>> START Provided passage
Digital Visual Literacy (DVL), refers to expanding the use of visual thinking and the power of visualization in communication and problem solving — in short — the use of pictures and imagery. Thus, in a world often dominated by words, the most rudimentary levels of DVL are already demonstrated by anyone using a computer-based mobil device. The form and degree of DVL varies for every person, team, and organization.
Almost all of us realize that humans think most effectively in both pictures AND words—as well as sensations. We also know that most of our thinking is guided by deeply engrained habit, culture, and conformity. We rarely stop to ask ourselves: “Hey, how am I thinking right now? Might I be better off thinking in a different way?” In other words, our moment-by-moment thought process is fairly automatic!
The mindset of DVL offers a step back — and a leap forward — into an expansion of possibilities far beyond what’s automatic and conditioned. In a matter of hours — not months or years — DVL’s frameworks, tools, and practices, can offer greater leverage and effectiveness, thus demonstrable results. DVL’s almost instant meshing of skills and software capability can empower people to use words, pictures and sensations in ways that leaves conventional techniques and approaches in the rear view mirror.
The leverage DVL offers is twofold: 1) the visual resources of the digital galaxy; 2) the development of more visual, whole and complete thinking, which enables better communication, problem solving and creative expression. This leverage can be applied to in any situation, throughout life and especially in business.
Most simply put: DVL is the practice of accessing, creating, using and exploiting visual images with the tools of digital technology: computers, smartphones, tablets and surfaces, software, the Internet, etc. In key search terms, DVL is the umbrella approach to: digital visual communication, online drawing, online whiteboards, drawing to explain, etc.
Like other forms of literacy, DVL involves a mindset, a language, a set of practices and skills, and needed interaction with others to practice these skills, in order to become fluent, agile and successful. This blog explores how DVL can be cultivated and leveraged as a powerful hybrid literacy in mainstream business.
>> END Provided passage
>> START Entries shown
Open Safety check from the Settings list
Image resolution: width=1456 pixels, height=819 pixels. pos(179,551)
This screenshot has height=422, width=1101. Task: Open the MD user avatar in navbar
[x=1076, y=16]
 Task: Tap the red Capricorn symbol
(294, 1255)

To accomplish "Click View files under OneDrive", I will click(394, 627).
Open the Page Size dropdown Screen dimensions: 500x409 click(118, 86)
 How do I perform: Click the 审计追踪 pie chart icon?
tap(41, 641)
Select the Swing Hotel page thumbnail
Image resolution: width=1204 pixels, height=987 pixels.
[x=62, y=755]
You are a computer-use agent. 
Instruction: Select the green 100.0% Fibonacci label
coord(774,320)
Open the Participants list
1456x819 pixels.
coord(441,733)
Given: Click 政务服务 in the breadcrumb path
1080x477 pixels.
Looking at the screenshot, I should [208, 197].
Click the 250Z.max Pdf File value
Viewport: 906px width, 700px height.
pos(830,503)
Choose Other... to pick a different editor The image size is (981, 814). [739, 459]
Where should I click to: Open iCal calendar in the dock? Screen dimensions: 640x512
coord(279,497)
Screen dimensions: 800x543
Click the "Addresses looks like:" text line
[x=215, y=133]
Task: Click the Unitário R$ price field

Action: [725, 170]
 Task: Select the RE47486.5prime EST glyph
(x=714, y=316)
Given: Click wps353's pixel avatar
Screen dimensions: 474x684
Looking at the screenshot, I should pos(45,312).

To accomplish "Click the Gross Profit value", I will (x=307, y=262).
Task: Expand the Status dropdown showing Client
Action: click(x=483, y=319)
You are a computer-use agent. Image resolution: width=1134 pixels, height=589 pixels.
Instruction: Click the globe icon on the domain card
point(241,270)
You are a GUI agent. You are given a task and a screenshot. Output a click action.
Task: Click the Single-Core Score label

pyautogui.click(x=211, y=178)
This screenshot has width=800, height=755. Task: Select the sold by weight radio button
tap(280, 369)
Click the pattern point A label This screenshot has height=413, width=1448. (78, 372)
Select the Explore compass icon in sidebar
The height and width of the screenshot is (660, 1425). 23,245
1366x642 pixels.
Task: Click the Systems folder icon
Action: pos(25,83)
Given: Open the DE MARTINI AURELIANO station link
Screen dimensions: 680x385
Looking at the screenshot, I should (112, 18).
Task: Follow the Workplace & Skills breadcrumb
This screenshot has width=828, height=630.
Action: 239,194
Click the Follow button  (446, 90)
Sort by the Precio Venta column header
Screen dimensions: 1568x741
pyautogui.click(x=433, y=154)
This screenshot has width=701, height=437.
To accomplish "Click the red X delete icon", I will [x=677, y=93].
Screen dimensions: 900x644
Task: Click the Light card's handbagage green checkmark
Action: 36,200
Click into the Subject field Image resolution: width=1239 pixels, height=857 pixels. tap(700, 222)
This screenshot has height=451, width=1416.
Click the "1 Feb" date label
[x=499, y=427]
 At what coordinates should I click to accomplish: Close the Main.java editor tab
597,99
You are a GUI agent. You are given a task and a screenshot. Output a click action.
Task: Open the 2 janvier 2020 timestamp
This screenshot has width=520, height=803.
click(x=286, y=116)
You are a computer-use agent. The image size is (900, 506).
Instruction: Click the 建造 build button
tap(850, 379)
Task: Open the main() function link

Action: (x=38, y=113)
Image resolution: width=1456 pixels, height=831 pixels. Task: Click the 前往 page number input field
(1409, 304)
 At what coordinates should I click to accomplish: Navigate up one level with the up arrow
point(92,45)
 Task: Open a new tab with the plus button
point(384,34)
>> END Entries shown
Answer these questions from the Digital Visual Literacy passage.
(a) What two sources of leverage does the passage say DVL offers?
(b) How long does the passage say it takes for DVL's frameworks, tools, and practices to offer greater leverage and effectiveness?
(c) Besides a mindset, what does DVL involve, like other forms of literacy?
The records come from a separate source.

(a) The visual resources of the digital galaxy, and the development of more visual, whole and complete thinking.
(b) A matter of hours, not months or years.
(c) A language, a set of practices and skills, and needed interaction with others to practice these skills.